You may also want to investigate whether you actually need a speed improvement. If you process the lines as one big chunk, you'll see that sed is plenty fast. Type in the following:

#!/usr/bin/bash

echo This is a pretty chunky line with three bad characters at the end.XXX >qq1
for i in 4 16 64 256 1024 4096 16384 65536 ; do
    cat qq1 qq1 >qq2
    cat qq2 qq2 >qq1
done

head -20000l qq1 >qq2
wc -l qq2

date
time sed 's/...$//' qq2 >qq1
date
head -3l qq1

and run it. Here's the output on my (not very fast at all) R40 laptop:

pax> ./chk.sh
20000 qq2
Sat Jul 24 13:09:15 WAST 2010

real    0m0.851s
user    0m0.781s
sys     0m0.050s
Sat Jul 24 13:09:16 WAST 2010
This is a pretty chunky line with three bad characters at the end.
This is a pretty chunky line with three bad characters at the end.
This is a pretty chunky line with three bad characters at the end.

That's 20,000 lines in under a second, pretty good for something that's only done every hour.

Answer 5

Note: This answer is somewhat intended to be a joke, but it actually does work...

#!/bin/bash
outfile="/tmp/$RANDOM"
cfile="$outfile.c"
echo '#include <stdio.h>
int main(void){int e=1;char c;while((c=getc(stdin))!=-1){if(c==10)e=1;if(c==32)e=0;if(e)putc(c,stdout);}}' >> "$cfile"
gcc -o "$outfile" "$cfile"
rm "$cfile"
cat somedata.txt | "$outfile"
rm "$outfile"

You can replace cat somedata.txt with a different command.

Answer 6

Assuming all data is formatted like your example, use 'cut' to get the first column only.
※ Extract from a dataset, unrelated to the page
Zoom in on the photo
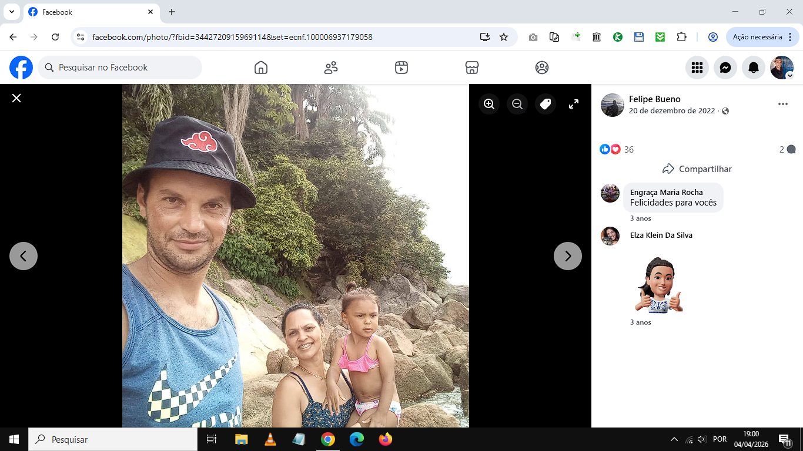 (489, 104)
cat $file | cut -d ' ' -f 1  

or to get the first 10 chars.

cat $file | cut -c 1-10

Answer 7

If the script always outputs lines of 10 characters followed by 3 extra (in other words, you just want the first 10 characters), you can use

script | cut -c 1-10

If it outputs an uncertain number of non-space characters, followed by a space and then 2 other extra characters (in other words, you just want the first field), you can use

script | cut -d ' ' -f 1

... as in majhool's comment earlier. Depending on your platform, you may also have colrm, which, again, would work if the lines are a fixed length:

script | colrm 11

Answer 8

Another answer relies on the third-to-last character being a space. This will work with (almost) any character in that position and does it "WITHOUT using sed, or perl, etc.":

while read -r line
do
    echo ${line:0:${#line}-3}
done

If your lines are fixed length change the echo to:

echo ${line:0:9}

or

printf "%.10s\n" "$line"

but each of these is definitely much slower than sed.